About whether conscription is involuntary servitude (against the 13th amendment); Involuntary servitude, means ..... (wait for the drum roll) INVOLUNTARY SERVITUDE. Literally. It is therefore a violation of the 13th amendment regardless of its practical necessity.

On draft dodgers being free-riders on the country being protected;People have the right to want their country being protected while not partaking in the war effort because they pay taxes. This means that they cannot expect the involuntary servitude and sacrifice or others to do the dirty job for them. It is only free-riding when they believe in conscription but do not partake in it.

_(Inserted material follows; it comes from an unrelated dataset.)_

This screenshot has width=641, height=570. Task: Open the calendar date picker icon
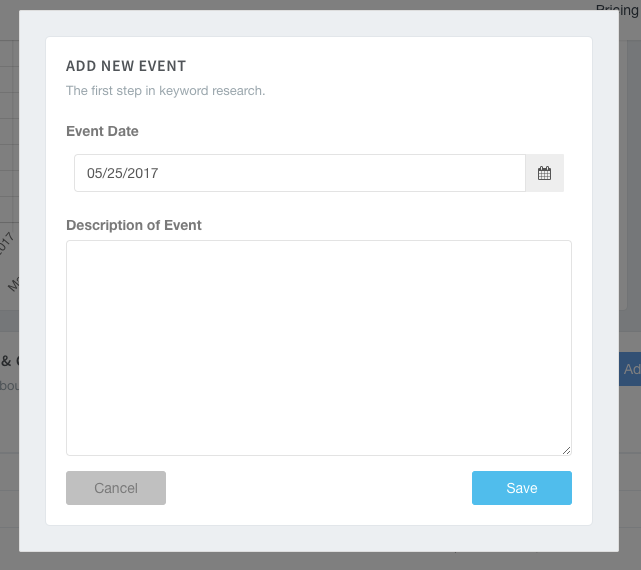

On conscription being a necessity during (all out wars) WW2;Not only conscription is not necessary during "all out wars", it is also less effective. This is because conscription removes the check and balances of the validity of the declaration of war, by allowing politicians to get enough soldiers no matter what the policy is. Having the market determine the price of a soldier means that the more valid The People think the war is, the more the size of the army would be raised, and the more tax they might be willing to pay also. In other words, an AVF can also reach the size of a conscripted army under the right conditions and "signals" from We The People, yet at the same time, an AVF doesn't need to be as big as a drafted army because of the "motivation factor". This means having an AVF brings the power back to We The People from politicians, being moral and practical at the same time. Not to mention that creativity, which usually comes hand in hand with liberty of conscience is also not stiffed, as far as society at large is concerned. After all, we use money for bread and butter, so why offer life and limb for free?

And this means I have proven that conscription is BAD and INFERIOR, both on MORAL and PRACTICAL grounds. F'ck you socialist draft supporters!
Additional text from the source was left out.